THE PROBLEM: Quote the review of Moffie word for word, from "Nicholas is gay" to "notorious Ward 22.".

Moffie

Intense and insightful drama that follows a young gay soldier in apartheid-era South Africa
There is an intensity to Moffie that feels like a stone weight pressing on your chest. In the South Africa of 1981, white teenager Nicholas (an excellent Kai Luke Brummer) dare not risk anything that might betray his true self. Marching off to undertake mandatory army conscription, he is plunged into a world of aggressive masculinity and brutal racism.
The young men are cannon fodder, required to defend their country against the 'communist' threat from neighbouring Angola and the 'savages' on their doorstep. The training is physically and mentally punishing, as Sergeant Brand (Hilton Pelser) vows to transform 'scabs' into battle-fit soldiers, unquestioning in their loyalty. There are echoes of Kubrick's Full Metal Jacket, but the more lyrical scenes of male camaraderie suggest Claire Denis's Beau Travail.
Nicholas is gay and this life of rowdy barracks-based intimacy, sweaty bodies and repressed desire is torture. Homophobia is a given – the term of abuse 'moffie' is banded about, as a way of marking weakness or effeminacy. The punishment is unforgiving. Nicholas does find a kindred spirit in anti-establishment fellow recruit Sachs (Matthew Vey) and feelings of attraction to Stassen (Ryan de Villiers) that could be mutual. Acting on these feelings would result in a spell of 'treatment' on the notorious Ward 22.
Director Oliver Hermanus brings subtlety and understanding to events, whilst making great use of a spare, discordant score by Braam du Toit. Moffie does focus on a privileged white male character, with flashbacks to a country club childhood incident further illustrating that privilege, and the toxic masculinity that has shaped Nicholas's life. It also never shies away from the violent hatred of the apartheid regime, but asks us to consider the way it brutalised and oppressed a whole spectrum of those who survived it.
Available to watch on Curzon Home Cinema from Fri 24 Apr.

DATA SHOWN:
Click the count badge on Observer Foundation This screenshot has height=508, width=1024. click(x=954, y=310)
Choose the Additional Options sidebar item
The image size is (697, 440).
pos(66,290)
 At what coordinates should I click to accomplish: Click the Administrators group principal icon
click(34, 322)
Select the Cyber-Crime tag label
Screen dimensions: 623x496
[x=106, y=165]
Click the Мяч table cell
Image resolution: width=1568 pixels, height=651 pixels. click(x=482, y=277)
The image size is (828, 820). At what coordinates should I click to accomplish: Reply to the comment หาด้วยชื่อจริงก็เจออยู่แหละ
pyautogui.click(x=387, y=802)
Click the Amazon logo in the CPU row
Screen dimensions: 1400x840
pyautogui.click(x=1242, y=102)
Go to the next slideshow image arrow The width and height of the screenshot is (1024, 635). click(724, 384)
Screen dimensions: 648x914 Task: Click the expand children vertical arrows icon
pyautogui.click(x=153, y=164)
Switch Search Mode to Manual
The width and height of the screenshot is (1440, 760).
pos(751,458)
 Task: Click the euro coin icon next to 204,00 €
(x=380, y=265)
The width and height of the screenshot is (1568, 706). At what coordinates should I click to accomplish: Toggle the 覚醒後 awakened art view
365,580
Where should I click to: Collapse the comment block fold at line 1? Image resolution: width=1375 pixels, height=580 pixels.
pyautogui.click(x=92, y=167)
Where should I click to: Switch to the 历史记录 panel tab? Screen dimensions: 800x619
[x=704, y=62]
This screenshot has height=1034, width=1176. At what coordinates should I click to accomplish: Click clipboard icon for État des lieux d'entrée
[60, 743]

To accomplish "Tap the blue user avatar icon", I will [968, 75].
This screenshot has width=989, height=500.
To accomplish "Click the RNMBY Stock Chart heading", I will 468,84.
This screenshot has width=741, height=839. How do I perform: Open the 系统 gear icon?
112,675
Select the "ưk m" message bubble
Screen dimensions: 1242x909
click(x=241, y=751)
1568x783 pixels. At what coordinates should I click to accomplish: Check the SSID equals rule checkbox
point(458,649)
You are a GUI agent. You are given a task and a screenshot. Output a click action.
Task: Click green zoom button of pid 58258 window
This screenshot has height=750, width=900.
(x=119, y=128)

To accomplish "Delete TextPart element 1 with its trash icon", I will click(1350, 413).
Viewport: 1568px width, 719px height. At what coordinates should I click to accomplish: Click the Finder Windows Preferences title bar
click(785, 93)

REPLY:
Nicholas is gay and this life of rowdy barracks-based intimacy, sweaty bodies and repressed desire is torture. Homophobia is a given – the term of abuse 'moffie' is banded about, as a way of marking weakness or effeminacy. The punishment is unforgiving. Nicholas does find a kindred spirit in anti-establishment fellow recruit Sachs (Matthew Vey) and feelings of attraction to Stassen (Ryan de Villiers) that could be mutual. Acting on these feelings would result in a spell of 'treatment' on the notorious Ward 22.